Crash Course at Ristorante Cavour
Every meal at Ristorante Cavour begins with an amuse-gueule — literally, an "amusement for the throat," which not only prepares the gustatory tract for the pleasures that are to follow but showcases the cuisine the chef is about to prepare for you. On my first visit, it consisted of a thin slice of crispy toast layered with prosciutto, mozzarella, basil and tomato.
The menu is laid out in typical Italian fashion, with three sections: antipasti, primi (pasta and risotto dishes) and secondi (main dishes). If you want to experience a meal as Italians would, have all three courses, plus dessert and a real espresso. In Italy, portions are more modest than those found in Houston, making it possible to enjoy each course. But we're so used to gargantuan servings here, it's almost impossible to entertain the thought of three courses. My theory about large portion sizes is that, unless we go home with doggie bags, we don't believe we have gotten value for our money. Plus, a huge portion size allows the restaurant to charge more.
As we would learn, Cavour doesn't have this problem, but on that first visit we didn't know that, so instead of going for the traditional three courses, we decided on an antipasto and a primo only. To start, I had the wild mushroom soup, which has an intense mushroom flavor and a smooth, velvety creaminess, thanks to the addition of mascarpone cheese. My dining companion chose the beef tenderloin carpaccio as her appetizer. It had a spectacular presentation: The slices of beef, so thin they're diaphanous, are presented on a clear plate.
1080 Uptown Park Blvd,. 713-418-1000.
Hours: 11:30 a.m. to 10 p.m. Mondays through Fridays; 6 to 10 p.m. Saturdays.
Wild mushroom soup: $9
Beef tenderloin carpaccio: $14
Risotto alla Milanese: $10
Basil gnocchi: $9
Tomato soup: $9
Lobster roulade: $16
Vitello tonnato: $24
Steak tartare: $35
Lemon sorbet: $8
Villa Sandi Prosecco: $40
I followed my soup with a risotto alla Milanese, which was bright yellow from all its saffron and had obviously been painstakingly made with a good stock. Of all the dishes we sampled here, the risotto was the only dish that was oversalted. My dining companion had the delectable homemade basil gnocchi — I found myself reaching over on more than a couple of occasions to try them. To go with this lighter fare, I decided that a bottle of the Villa Sandi Prosecco would do the trick. This light, fragrant and fruity wine was perfect.
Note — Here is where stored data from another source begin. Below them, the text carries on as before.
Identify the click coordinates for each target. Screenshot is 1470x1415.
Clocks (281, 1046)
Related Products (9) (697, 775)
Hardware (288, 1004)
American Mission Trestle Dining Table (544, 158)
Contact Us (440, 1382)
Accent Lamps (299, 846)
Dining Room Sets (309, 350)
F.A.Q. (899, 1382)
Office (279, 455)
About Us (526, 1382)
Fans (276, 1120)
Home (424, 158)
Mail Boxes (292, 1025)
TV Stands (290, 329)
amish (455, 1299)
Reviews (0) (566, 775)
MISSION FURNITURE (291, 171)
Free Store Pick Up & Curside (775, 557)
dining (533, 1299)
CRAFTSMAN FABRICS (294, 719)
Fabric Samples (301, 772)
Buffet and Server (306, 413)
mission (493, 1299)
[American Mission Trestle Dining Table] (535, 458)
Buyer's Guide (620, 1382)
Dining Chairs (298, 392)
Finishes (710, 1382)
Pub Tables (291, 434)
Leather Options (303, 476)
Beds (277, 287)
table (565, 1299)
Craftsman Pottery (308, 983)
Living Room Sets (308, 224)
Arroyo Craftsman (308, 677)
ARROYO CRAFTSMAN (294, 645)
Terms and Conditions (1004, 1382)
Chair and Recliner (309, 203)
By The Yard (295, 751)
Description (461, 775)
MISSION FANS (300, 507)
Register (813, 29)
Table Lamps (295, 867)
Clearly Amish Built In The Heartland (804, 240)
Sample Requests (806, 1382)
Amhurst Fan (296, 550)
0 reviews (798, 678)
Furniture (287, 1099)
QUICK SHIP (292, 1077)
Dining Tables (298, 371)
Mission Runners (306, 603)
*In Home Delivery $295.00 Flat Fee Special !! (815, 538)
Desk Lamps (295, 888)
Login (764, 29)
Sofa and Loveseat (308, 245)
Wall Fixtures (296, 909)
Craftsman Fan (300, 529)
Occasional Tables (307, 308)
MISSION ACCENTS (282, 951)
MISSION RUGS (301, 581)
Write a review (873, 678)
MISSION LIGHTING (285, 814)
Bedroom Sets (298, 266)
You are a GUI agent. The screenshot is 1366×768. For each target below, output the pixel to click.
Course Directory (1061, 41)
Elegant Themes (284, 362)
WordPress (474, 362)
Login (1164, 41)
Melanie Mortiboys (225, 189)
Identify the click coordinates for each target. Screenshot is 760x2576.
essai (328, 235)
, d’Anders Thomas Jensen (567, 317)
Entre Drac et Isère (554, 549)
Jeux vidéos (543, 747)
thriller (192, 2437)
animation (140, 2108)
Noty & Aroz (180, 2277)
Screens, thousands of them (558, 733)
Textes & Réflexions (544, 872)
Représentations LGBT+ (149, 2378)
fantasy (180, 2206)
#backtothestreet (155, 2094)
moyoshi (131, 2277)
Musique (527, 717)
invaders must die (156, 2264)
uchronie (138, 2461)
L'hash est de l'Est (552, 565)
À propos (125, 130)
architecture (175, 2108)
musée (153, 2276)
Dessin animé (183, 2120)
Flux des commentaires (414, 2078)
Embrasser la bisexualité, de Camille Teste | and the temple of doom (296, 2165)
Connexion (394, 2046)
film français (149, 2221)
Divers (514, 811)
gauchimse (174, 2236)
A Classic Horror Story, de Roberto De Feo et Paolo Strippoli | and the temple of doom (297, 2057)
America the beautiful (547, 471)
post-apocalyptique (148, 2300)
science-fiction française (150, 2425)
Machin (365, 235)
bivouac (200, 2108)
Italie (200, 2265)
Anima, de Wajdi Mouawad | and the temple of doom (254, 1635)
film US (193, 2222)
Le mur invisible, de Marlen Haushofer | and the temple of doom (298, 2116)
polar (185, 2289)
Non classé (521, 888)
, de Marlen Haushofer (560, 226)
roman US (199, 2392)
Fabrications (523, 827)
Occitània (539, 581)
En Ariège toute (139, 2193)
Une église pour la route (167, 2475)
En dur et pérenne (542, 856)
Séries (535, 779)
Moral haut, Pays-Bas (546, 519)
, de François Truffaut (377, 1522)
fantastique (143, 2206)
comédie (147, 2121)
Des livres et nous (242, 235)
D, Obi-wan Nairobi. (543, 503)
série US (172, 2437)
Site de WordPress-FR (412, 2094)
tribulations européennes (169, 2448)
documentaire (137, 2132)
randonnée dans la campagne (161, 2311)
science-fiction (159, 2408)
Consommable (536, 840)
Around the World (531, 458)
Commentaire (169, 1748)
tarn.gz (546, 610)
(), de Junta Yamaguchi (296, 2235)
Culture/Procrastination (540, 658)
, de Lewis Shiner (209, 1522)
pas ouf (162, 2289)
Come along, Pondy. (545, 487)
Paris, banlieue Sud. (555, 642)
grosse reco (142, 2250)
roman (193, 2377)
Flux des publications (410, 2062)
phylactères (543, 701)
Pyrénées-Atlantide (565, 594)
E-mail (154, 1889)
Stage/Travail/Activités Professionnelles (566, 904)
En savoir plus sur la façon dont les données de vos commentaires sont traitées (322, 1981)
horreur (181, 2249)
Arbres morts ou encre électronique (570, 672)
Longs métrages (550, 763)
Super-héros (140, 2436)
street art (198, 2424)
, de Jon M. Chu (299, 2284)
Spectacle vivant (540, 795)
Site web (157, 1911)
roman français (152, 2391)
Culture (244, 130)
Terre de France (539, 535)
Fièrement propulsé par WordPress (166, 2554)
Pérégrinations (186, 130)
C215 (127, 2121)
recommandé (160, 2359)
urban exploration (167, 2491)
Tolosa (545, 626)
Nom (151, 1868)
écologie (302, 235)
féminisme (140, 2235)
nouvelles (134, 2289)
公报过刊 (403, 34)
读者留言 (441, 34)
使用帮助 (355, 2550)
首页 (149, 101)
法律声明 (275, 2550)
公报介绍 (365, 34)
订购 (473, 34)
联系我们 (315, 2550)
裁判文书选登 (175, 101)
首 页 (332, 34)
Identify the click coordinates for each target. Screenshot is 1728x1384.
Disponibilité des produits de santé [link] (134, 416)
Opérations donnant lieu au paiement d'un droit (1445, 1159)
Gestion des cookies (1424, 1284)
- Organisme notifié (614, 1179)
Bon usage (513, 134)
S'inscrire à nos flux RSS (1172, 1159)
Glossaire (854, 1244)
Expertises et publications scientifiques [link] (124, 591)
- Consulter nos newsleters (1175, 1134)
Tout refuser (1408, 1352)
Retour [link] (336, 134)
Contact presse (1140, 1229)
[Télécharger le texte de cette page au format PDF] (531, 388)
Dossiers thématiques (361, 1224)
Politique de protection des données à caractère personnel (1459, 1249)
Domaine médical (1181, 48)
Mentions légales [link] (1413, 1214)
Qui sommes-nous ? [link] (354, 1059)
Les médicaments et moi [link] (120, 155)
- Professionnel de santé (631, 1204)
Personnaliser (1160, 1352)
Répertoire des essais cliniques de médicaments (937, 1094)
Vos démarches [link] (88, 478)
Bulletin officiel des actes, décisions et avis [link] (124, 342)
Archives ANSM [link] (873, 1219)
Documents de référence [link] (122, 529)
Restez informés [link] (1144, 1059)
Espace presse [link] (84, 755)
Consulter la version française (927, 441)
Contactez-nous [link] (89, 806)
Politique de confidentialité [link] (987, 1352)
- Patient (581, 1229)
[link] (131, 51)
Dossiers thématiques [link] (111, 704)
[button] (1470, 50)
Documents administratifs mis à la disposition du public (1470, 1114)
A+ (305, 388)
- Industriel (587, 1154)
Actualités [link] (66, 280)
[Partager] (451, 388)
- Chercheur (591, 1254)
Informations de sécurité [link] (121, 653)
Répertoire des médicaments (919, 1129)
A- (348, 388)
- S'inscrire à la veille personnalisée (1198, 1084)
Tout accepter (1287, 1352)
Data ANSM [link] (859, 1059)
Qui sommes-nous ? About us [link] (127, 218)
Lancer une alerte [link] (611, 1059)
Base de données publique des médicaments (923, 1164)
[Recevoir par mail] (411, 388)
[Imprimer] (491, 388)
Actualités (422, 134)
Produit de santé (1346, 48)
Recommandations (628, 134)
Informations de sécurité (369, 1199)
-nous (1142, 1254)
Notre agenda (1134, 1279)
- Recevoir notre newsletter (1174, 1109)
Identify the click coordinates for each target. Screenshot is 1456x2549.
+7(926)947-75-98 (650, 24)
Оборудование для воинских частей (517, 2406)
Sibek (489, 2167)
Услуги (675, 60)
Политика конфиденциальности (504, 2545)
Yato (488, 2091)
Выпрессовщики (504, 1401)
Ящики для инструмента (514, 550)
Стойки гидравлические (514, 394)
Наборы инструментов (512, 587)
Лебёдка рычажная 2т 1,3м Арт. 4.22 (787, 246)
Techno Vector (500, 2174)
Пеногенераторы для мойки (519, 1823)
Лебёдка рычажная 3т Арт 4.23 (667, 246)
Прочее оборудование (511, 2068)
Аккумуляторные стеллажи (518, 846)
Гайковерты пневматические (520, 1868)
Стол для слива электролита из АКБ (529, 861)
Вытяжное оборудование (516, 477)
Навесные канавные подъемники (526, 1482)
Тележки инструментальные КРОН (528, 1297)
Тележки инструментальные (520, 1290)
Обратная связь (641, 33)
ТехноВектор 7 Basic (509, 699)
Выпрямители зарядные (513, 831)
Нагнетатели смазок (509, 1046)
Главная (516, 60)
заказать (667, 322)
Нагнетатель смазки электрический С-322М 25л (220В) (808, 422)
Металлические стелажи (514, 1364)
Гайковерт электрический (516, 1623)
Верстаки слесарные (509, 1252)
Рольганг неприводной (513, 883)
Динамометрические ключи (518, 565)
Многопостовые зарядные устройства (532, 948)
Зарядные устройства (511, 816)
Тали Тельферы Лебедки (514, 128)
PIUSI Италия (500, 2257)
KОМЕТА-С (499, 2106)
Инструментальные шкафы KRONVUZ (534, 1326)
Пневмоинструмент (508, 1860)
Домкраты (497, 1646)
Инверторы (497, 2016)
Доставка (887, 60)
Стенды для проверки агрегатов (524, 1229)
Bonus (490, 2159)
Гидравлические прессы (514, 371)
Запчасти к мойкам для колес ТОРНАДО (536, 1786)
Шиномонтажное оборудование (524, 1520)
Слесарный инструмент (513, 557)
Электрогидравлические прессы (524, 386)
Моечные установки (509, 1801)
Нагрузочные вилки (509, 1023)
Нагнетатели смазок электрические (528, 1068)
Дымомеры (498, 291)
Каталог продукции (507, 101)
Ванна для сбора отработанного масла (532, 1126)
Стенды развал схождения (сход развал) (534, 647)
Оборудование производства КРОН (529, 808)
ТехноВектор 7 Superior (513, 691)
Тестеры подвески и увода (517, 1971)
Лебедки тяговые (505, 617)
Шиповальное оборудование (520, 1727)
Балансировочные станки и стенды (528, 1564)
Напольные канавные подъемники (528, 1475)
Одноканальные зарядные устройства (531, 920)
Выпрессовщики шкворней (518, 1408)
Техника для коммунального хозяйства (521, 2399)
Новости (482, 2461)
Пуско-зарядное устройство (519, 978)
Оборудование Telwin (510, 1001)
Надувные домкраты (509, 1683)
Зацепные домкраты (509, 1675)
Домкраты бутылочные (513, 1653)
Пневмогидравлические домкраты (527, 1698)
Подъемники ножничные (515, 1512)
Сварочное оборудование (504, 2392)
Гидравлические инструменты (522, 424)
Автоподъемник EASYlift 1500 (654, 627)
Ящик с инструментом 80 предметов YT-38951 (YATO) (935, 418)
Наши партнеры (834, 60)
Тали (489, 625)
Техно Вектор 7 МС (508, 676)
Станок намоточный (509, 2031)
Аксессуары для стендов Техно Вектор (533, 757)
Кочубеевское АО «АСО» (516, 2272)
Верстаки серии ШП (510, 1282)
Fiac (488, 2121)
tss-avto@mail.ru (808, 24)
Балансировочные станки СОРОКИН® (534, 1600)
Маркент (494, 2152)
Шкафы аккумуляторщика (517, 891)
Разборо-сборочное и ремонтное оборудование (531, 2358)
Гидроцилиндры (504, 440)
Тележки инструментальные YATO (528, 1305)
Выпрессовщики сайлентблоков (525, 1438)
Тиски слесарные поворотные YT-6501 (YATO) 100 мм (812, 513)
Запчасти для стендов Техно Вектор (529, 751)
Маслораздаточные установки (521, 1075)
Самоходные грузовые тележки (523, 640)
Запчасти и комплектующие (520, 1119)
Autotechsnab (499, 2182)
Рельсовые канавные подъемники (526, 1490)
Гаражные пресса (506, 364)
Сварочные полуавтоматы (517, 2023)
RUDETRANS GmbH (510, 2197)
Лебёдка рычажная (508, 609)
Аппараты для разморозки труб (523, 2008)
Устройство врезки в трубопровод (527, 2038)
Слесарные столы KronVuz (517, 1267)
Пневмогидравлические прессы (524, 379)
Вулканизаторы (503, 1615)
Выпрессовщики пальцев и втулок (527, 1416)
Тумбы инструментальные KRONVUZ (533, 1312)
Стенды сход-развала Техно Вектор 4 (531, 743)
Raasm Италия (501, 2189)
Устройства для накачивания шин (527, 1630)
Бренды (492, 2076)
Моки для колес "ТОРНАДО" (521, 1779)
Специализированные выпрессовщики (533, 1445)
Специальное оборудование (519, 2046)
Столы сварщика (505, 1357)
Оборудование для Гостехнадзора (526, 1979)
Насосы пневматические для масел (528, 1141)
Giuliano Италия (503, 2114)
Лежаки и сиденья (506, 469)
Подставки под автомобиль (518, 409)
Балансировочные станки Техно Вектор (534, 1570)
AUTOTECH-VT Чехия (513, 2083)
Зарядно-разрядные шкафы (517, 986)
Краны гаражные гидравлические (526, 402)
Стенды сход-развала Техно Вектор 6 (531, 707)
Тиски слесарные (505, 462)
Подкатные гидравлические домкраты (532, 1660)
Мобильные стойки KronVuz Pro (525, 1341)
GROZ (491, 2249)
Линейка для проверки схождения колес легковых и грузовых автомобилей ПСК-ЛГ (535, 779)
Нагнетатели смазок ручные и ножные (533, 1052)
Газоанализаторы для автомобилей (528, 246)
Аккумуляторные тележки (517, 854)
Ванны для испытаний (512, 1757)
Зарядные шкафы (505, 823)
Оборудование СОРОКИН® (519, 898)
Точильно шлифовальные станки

We could easily have sprung for the secondo.
Ristorante Cavour is the dream of developer Giorgio Borlenghi, who built Hotel Granduca in Uptown Park, one of Houston's most exclusive hotels. The name is a tribute to the first prime minister of unified Italy, Camillo Benso, Conte di Cavour. The restaurant, which also does room service for the hotel, is currently housed in a small room on the ground floor, just off the main lobby.
Part of Cavour's appeal is the fact that it has just seven tables and can only accommodate 24 people. It is small and very intimate. There has been talk about moving the restaurant to a larger location. In my opinion, this would ruin a large part of its charm. The room is quiet, thanks to heavy drapes, carpeting and comfortable chairs covered in a heavy textile, making conversation possible (what a concept!). The olive-green walls and the wood-beam ceiling lend a comfortable, "old-world" feel to the space. Eating here is truly like eating in someone's home. Borlenghi chose David Denis, chef and owner of Le Mistral, to craft an authentic Italian menu with a huge Provençal accent. Denis's menu calls upon the similarity of the cuisines along the Mediterranean, as well as from the Piedmont region of northern Italy.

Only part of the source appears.